Not so much at the Schut house, however. It was anything but quiet. Instead of prayer, I was making beds and doing laundry; instead of meditation, I was grocery shopping; instead of reflecting on the state of my soul, we were doing the numerous jobs that crop up in preparation for a family get-together. Yes, they all came home for the Easter weekend. The official reason was the baptism of the youngest Schut, our little Gracie, but any occasion to celebrate something with your family is worth grabbing.

Instead of silence, the house was filled with a cacophony of noise: the clattering of legos, the chattering of voices, the clanging of pots and pans and the fridge door opening and closing, the discordant sounds of video games and mutters and cheers of the players playing them. Anything but quiet, reflective, meditative, and prayerful.



We did all the usual things: cooking meals for 15, hanging around the kitchen island eating appies while waiting for supper, snuggling with the kids;  walking by the river, taking lots of pictures, playing games and more games. And we celebrated Easter by witnessing Gracie’s baptism. She was wearing the baptism gown worn by her great-grandfather almost 100 years ago. She was welcomed by the children of the church, who laid their hands on her and told her “You belong to God, and you belong to our big family, too. Welcome!”



Sunday evening, before the mainlanders had to leave, we had soup for supper.
At our home, every pot of soup, like every family gathering, is different. You start with some fresh ingredients: celery, onions, carrots, herbs, broth and perhaps a package or two of soup mix. But after that, it’s time to clean out the fridge, throwing in memories of the other meals we’ve had: leftover hash browns and vegetables; leftover chili; half a bag of coleslaw mix; some sausage; and the leftover soup from Friday lunch. When the pot is full, the soup bubbles and simmers for a bit and we all dig in. By the time supper is over, however, most of the soup is gone, leaving – what else! – leftover leftover soup for our lunch on Monday.

And now, as we once more subside into a more restful, less stimulating life, we have the time to be quiet, meditative, and reflective. During “Holy Week”, I sometimes felt guilty. I was not praying like I “ought to.” But the week was Holy, nonetheless, for it was a sacred time. Instead of praying in dedicated quiet times, I was praying soup-pot prayers, throwing my concerns, my joys and anxieties, my momentary irritations (you can’t get through a family gathering without some discord, after all), my requests and blessings into a broth of deeply-felt gratitude.

I’ve read somewhere that we all, from the hardened atheist to the most devout religious person, pray. When we pray, we are sending out messages into the Great Unknown – messages like, "Help! Thanks! Wow!"* Oops! Sorry! Please! Why? and What Was That all About? Sometimes our prayers are cries, sometimes they are formal and worshipful, sometimes they are soup-pot prayers.

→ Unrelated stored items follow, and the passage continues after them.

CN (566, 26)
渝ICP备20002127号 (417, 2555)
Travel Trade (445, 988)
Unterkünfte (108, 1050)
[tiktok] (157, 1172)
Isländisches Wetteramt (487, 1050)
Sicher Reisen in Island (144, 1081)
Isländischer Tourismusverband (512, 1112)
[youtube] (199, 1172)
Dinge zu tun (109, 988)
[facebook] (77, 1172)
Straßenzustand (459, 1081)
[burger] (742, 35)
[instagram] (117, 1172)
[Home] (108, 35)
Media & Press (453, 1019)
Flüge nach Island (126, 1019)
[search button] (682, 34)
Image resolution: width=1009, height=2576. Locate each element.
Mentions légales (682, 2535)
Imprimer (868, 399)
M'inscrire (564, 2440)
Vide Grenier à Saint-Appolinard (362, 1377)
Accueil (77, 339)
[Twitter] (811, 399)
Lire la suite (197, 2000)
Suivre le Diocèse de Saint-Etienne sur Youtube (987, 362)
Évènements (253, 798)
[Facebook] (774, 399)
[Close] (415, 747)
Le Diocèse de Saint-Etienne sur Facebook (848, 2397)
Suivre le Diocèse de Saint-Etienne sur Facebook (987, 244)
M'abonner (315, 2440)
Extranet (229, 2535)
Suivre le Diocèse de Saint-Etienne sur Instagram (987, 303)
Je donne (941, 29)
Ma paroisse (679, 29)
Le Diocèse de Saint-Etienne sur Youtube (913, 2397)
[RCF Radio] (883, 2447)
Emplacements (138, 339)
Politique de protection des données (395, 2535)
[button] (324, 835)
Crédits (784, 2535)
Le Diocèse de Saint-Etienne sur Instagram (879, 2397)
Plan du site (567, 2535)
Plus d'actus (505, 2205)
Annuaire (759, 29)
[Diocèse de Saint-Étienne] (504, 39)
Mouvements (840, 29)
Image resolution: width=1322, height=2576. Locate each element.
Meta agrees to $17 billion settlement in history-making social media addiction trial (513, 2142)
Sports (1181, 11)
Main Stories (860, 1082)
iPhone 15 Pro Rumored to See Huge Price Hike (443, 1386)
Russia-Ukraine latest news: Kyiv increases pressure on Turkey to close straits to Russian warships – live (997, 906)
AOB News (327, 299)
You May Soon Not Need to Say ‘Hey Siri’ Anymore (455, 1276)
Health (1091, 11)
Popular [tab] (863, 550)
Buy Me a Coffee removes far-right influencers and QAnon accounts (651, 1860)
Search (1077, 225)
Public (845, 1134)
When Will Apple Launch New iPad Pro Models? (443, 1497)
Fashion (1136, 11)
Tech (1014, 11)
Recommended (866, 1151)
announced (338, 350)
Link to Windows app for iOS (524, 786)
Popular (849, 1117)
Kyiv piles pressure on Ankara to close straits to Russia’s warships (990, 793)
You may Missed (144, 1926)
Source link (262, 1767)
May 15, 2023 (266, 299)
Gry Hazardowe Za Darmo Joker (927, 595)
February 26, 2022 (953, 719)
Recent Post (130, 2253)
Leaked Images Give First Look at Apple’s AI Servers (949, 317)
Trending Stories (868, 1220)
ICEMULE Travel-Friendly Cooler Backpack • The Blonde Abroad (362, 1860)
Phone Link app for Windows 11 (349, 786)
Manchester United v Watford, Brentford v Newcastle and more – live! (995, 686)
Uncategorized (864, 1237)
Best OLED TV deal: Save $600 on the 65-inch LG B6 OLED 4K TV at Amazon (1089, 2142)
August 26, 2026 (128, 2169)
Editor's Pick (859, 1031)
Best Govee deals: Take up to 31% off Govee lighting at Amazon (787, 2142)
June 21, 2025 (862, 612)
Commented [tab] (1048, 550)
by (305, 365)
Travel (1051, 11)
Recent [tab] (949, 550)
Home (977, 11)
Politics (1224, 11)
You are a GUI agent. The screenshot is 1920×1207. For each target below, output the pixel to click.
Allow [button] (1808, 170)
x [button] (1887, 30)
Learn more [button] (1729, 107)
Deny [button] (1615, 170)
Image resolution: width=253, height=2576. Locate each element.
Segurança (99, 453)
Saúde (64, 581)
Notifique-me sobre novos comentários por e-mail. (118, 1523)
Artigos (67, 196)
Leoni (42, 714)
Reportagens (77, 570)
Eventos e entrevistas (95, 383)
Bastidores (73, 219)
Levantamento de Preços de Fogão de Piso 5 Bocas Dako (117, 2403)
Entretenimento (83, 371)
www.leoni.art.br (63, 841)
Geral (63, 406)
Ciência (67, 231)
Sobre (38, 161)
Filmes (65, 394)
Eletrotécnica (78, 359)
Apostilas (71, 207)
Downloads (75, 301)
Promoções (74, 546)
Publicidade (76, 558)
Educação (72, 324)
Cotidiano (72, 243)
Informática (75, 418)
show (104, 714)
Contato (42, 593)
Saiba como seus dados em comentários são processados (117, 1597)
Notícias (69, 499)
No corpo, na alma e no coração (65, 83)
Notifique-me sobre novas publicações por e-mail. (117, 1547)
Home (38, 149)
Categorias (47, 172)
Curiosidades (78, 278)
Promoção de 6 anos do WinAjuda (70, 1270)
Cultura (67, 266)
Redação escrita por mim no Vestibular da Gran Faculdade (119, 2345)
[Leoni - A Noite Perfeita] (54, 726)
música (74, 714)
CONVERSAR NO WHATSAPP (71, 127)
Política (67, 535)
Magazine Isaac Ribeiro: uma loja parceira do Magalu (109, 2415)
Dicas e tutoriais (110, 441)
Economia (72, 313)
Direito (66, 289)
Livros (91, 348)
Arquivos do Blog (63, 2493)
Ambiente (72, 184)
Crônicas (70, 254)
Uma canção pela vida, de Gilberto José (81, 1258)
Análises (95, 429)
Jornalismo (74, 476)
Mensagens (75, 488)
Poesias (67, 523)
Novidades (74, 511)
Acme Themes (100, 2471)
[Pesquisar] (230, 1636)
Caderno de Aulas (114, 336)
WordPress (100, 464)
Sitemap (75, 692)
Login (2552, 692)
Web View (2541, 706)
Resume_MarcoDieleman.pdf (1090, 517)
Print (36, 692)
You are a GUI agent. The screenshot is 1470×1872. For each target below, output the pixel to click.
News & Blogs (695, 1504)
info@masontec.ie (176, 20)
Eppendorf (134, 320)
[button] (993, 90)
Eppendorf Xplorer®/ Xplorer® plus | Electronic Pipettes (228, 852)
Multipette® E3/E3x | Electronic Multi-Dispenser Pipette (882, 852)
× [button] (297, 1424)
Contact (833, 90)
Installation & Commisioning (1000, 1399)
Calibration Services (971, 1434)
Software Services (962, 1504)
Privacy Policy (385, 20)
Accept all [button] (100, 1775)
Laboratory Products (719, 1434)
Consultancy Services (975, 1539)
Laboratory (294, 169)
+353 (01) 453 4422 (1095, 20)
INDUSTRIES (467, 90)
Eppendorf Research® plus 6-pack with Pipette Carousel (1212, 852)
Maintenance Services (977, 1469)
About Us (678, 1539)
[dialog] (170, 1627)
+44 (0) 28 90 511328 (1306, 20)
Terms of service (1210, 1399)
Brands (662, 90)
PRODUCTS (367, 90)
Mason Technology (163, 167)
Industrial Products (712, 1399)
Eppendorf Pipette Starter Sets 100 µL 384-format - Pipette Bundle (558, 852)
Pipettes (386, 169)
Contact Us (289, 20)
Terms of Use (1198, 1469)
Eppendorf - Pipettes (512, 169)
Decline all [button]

I’m not always sure whether I’m praying the way I ought when I converse with the Great Unknown, whose name to me is God. Then I remember, “Pray the way you are, not the way you ought,” and so this week, I offer my soup pot prayers and know they will find a good home in the heart of the Divine.

Amen!

*Help, Thanks, Wow is the title of a book written by Anne Lamott. She names these expressions as the Essential Prayers we need to get through life. Here's a quote from the book:  "So prayer is our sometimes real selves trying to communicate with the Real, with Truth, with the Light. It is us reaching out to be heard, hoping to be found by a light and warmth in the world, instead of darkness and cold."

PS: Probably no posts for the next two weeks as I'm travelling.